“Ye have heard that it was said of them of old time, Thou shalt not kill; and whosoever shall kill shall be in danger of the judgment: But I say unto you, That whosoever is angry with his brother without a cause shall be in danger of the judgment: and whosoever shall say to his brother, Raca, shall be in danger of the council: but whosoever shall say, Thou fool, shall be in danger of hell fire. Therefore if thou bring thy gift to the altar, and there rememberest that thy brother hath ought against thee; Leave there thy gift before the altar, and go thy way; first be reconciled to thy brother, and then come and offer thy gift.” – Matthew 5:21-24
I was reading the book of Matthew when I came across this passage, and it struck me. Being angry at anyone is being compared to murder. I believe that being angry with someone, holding grudges, feuding, or having strife with anyone is regarded this way because of what happened with Cain and Abel.
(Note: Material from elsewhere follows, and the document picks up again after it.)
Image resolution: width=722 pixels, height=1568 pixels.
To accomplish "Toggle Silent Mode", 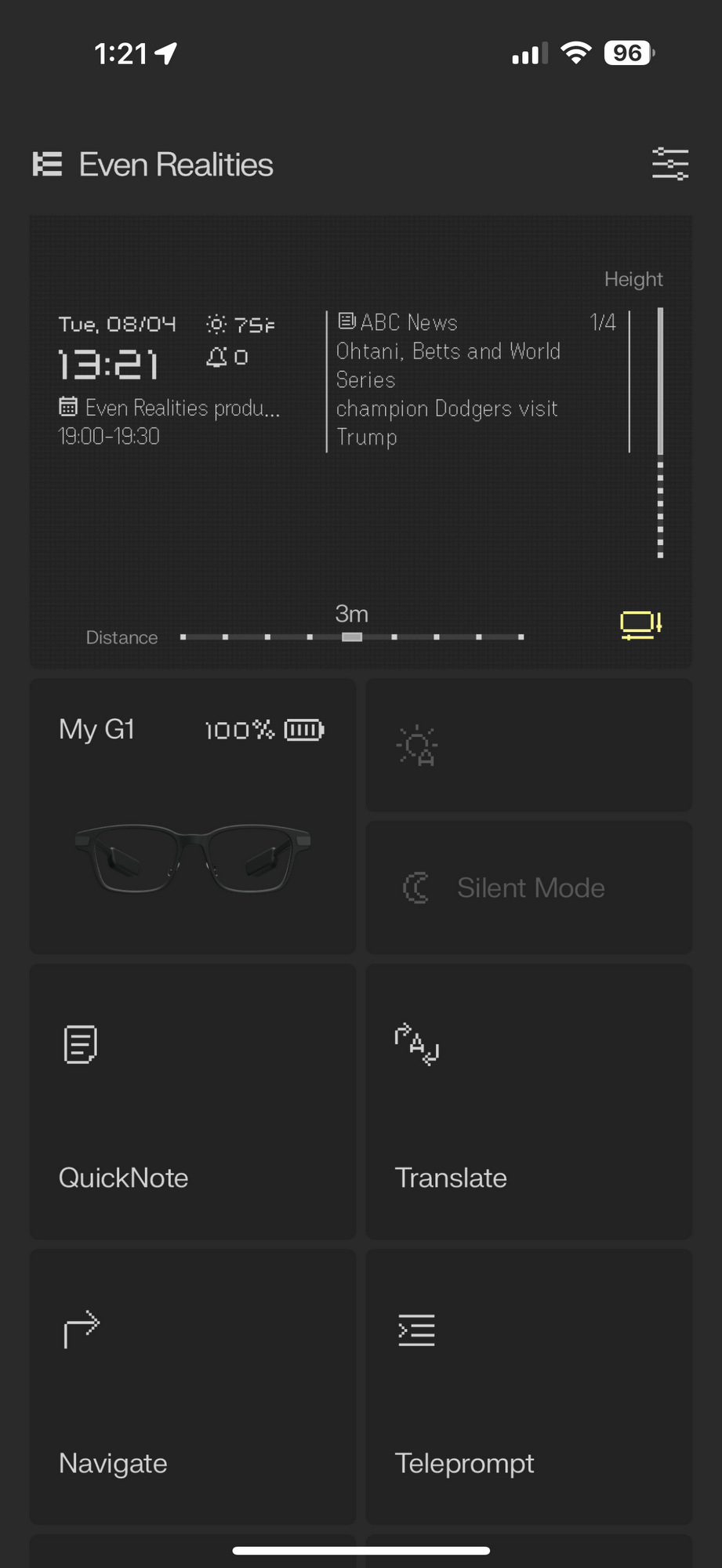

“And in process of time it came to pass, that Cain brought of the fruit of the ground an offering unto the Lord. And Abel, he also brought of the firstlings of his fock and of the fat thereof. And the Lord had respect unto Abel and to his offering: But unto Cain and to his offering he had not respect. And Cain was very wroth, and his countenance fell. And the Lord said unto Cain, Why art thou wroth? and why is thy countenance fallen? If thou doest well, shalt thou not be accepted? and if thou doest not well, sin lieth at the door. And unto thee shall be his desire, and thou shalt rule over him. And Cain talked with Abel his brother: and it came to pass, when they were in the field, that Cain rose up against Abel his brother, and slew him.” – Genesis 4:3-8
Cain’s anger and jealousy brought him to the point of killing his brother. Our sin lies in holding anger towards others, rather than humbling ourselves to reconcile. It is not a sin to feel anger in the first place if we have been wronged, nor is it a sin to refrain from making things right with the other person directly. We don’t really need to involve those we feel angry towards to make things right with God. We simply need to let go of our own anger towards them, whether they do so as well or choose not to. Having mercy anyway and forgiving them is the key. That’s what makes things right, even if it only takes place in your own heart and mind. Holding anger towards others drives us to sin even more, gradually. It breeds wickedness and can eventually envelop your heart with utter hatred. God can’t accept your offering, whatever it is, until your heart is free of animosity. It is hypocritical to try to be in good standing with God and win his favor when you find it so difficult to be at peace with another person, even if you feel justified to feel the way you do. I understand this a little deeper now that I’ve connected how the way Jesus declares that holding grudges is sinful can be justified by how anger influenced the first murder ever committed.